She still stresses her roots in former communist East Germany far more than her sex, in speeches ahead of the September 27 vote.

But the childless Merkel, occasionally dubbed "Mother of the nation" by the German press, has begun projecting a warmer image by poking fun at her own attempts to put forward a bit of feminine charm.

"I still learn something new everyday," she says in a campaign advert, gazing out from her ultra-modern chancellery. "Like how important a hairstyle can be," she jokes, in a sly reference to her notorious bowl cut when she first hit the political scene, and her blonder, softer look today.

The woman former chancellor Helmut Kohl called his "girl" has won the Forbes crown for the fourth year running but she rarely highlights traditional "women's issues."

In an interview with feminist magazine Emma last month, she called the pay gap between the sexes a "real problem" but ruled out state intervention.

"I advise any woman who earns less than her male colleague for the same work to go to her boss self-confidently and say something has to change," she said. "We politicians will keep up the pressure," she pledged.

A recent poll by public broadcaster ARD found a smaller gender split than at previous elections, with 59 percent of women and 55 percent of men backing Merkel versus 27 percent of women and 28 percent of men for her SPD challenger, Frank-Walter Steinmeier.

Leonore Volkening, a 72-year-old retired nurse from Hamburg, said she backed the SPD but felt proud watching a woman represent Germany on the world stage.

"If you look at her family policies, she managed to co-opt so many SPD ideas and make them her own.

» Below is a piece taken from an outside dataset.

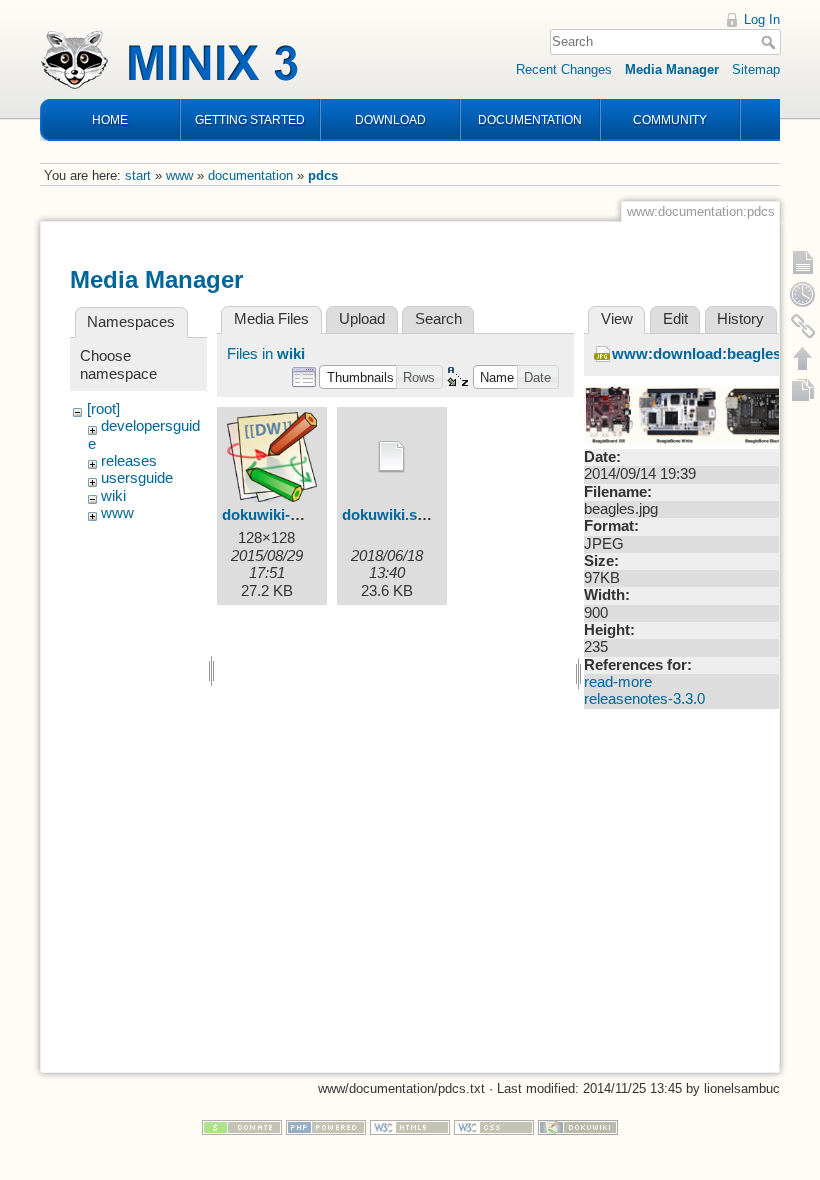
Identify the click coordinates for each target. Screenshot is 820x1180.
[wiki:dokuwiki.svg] (392, 457)
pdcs (323, 175)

It may not be fair to the SPD but I say, hats off," she said.

Thanks to a policy drawn up by her handpicked family minister, mother-of-seven Ursula von der Leyen, working parents can now enjoy a year off to raise their children at two-thirds their previous pay, with an extra two months thrown in if Dad agrees to take some of the time.

When Merkel ran for chancellor in 2005, she "did not have a bonus with women at the outset," noted political scientist Brigitte Geissel at the Technical University in Darmstadt, western Germany.

In fact her opponent, then Social Democratic chancellor Gerhard Schröder was more popular among women.

But Geissel said Merkel had in four years in office gradually won over many female voters who see her as a positive role model "and get a kick out of seeing a woman representing Germany, for example, at the G8 summit."

Petra Lehmann, a 43-year-old midwife in Berlin, said Merkel had quickly silenced comparisons with former British Prime Minister Margaret Thatcher after becoming chancellor but could use a bit of the Iron Lady's backbone.

"She backpedals all the time and tries to be all things to all people," Lehmann complained. "Thatcher imposed her will and that was it."

In a nod to the key female vote, Steinmeier has packed his potential cabinet with women, even in traditionally male bastions such as defence.

Geissel said few Germans seemed to take notice but noted that a heavily male team would have been a clear negative for the candidate.

The Women's Union of Merkel's CDU party touts her family and education policies. Its leader, Maria Böhmer, noted that at the 2005 elections, there were still voters asking whether a woman could lead Germany.

Now, she said, Germans are looking at Steinmeier as Merkel's challenger and wondering "Is he up to the job?"